ESERCIZI DA SVOLGERE
a – Quali ragioni indica il brano sulla Volgata per affermare che S.Girolamo «era maturo» per la nuova traduzione? Elencale tutte.
b – Sapresti riprendere il brano sulla Volgata dal punto in cui si interrompe e proseguirlo?

2.     la diffusione degli apocrifi, il timore che penetrassero nel canone libri non corretti, aventi somiglianze con i libri canonici, contribuì a una presa di posizione ostile ai deuterocanonici;

3.     la mancanza di una decisione ecclesiastica chiarificatrice: le prime decisioni sono della fine del sec IV, non ancora della Chiesa universale.

La Volgata

Col nome Volgata s’intende oggi la traduzione latina della Bibbia attualmente in uso nella Chiesa cattolica. A causa della frequente trascrizione e dell’imperizia di certi correttori, numerosi errori ed aggiunte si erano introdotte nelle antiche versioni latine, anche in quella usata dalla Chiesa di Roma. Gli inconvenienti accorsi indussero il papa S.Damaso a ordinare un lavoro di revisione e di correzione. Tale compito, laborioso e delicato, fu affidato a S.Girolamo. Il lavoro iniziò nel 383 a Roma e terminò nel 405-406 a Betlemme, fu duplice: prima di revisione poi di traduzione (7).

Una nuova traduzione dai testi originali ebraici sarebbe stata certamente più utile della semplice revisione, S.Girolamo vi si accinse con ardore, mettere nelle mani dei cristiani un testo fedele all’originale, base incontrastata nelle loro controversie con gli Ebrei, i quali rifiutavano continuamente le testimonianze dei LXX e della Vetus Latina, non sempre conformi all’originale ebraico.

Per una tale opera egli era maturo, possedeva le lingue bibliche, si trovava sul luogo della storia sacra con la possibilità di perlustrarlo a suo piacere, era a contatto con dotti rabbini da poter consultare a volontà. Eseguì la traduzione sul testo ebraico del rotolo usato nella sinagoga di Betlemme trascrivendolo di suo pugno: questo testo era affine al TM, almeno per le consonanti. Tradusse solo i libri protocanonici, dei deuterocanonici, ai quali era contrario perché mancanti nella Bibbia ebraica, tradusse Tobia e Giuditta, per compiacenza verso alcuni amici.

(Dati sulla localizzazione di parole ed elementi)
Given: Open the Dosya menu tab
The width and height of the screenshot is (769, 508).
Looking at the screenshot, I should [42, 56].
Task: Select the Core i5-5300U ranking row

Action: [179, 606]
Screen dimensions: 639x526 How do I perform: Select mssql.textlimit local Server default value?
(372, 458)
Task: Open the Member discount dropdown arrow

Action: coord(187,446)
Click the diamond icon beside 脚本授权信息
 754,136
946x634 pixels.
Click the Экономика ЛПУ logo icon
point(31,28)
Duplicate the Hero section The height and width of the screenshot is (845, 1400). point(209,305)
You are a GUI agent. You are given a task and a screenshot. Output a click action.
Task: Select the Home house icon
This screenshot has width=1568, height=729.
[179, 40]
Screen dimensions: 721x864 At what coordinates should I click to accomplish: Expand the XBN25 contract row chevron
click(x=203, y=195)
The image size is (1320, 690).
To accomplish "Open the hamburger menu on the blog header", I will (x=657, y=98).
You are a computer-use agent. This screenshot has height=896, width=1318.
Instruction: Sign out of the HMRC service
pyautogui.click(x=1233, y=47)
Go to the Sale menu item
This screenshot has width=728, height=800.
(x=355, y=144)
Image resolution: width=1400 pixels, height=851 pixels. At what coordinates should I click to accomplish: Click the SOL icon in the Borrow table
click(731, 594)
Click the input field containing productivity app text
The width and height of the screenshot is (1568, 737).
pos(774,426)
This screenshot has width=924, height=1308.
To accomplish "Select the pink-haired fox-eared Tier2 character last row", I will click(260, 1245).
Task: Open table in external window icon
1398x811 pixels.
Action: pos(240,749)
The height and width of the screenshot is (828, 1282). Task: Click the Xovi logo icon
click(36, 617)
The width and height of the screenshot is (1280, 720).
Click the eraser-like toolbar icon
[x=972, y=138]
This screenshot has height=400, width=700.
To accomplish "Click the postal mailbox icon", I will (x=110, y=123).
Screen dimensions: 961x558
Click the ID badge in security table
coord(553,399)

ESERCIZI SVOLTI
a –
- Possedeva le lingue bibliche.
- Si trovava sul luogo della storia sacra, con la possibilità di perlustrarlo a suo piacere.
- Era a contatto con dotti rabbini da poter consultare a volontà.

b –
Malgrado la sua incontestabile superiorità, l’opera di S.Girolamo incontrò, già durante la vita del suo autore, forti opposizioni, suscitando vivaci polemiche. Tale accoglienza sfavorevole proveniva da un’esagerata stima dei LXX, da cui derivava l’antica latina, e dall’attaccamento a quest’ultima. La situazione cambiò quando S.Agostino, a poca distanza dalla morte dell’amico iniziò a servirsi della nuova versione. L’uso diffuso in tutta la Chiesa della Volgata si avrà verso la fine del sec VIII.

LA FORMAZIONE DEL CANONE DEL NUOVO TESTAMENTO

Tutti i libri del NT furono scritti nella seconda metà del primo secolo, durante un periodo di circa 50 anni. Dal primo momento questi libri, che contenevano l’insegnamento di Gesù e la dottrina degli apostoli, furono accolti con grande venerazione dalle primitive comunità cristiane a cui erano indirizzati.

Alcune lettere avevano una destinazione più ampia perché indirizzate a varie chiese locali, ed è logico pensare che le chiese destinatarie avessero, per successive trascrizioni, copie di quei documenti, facendo così delle piccole raccolte.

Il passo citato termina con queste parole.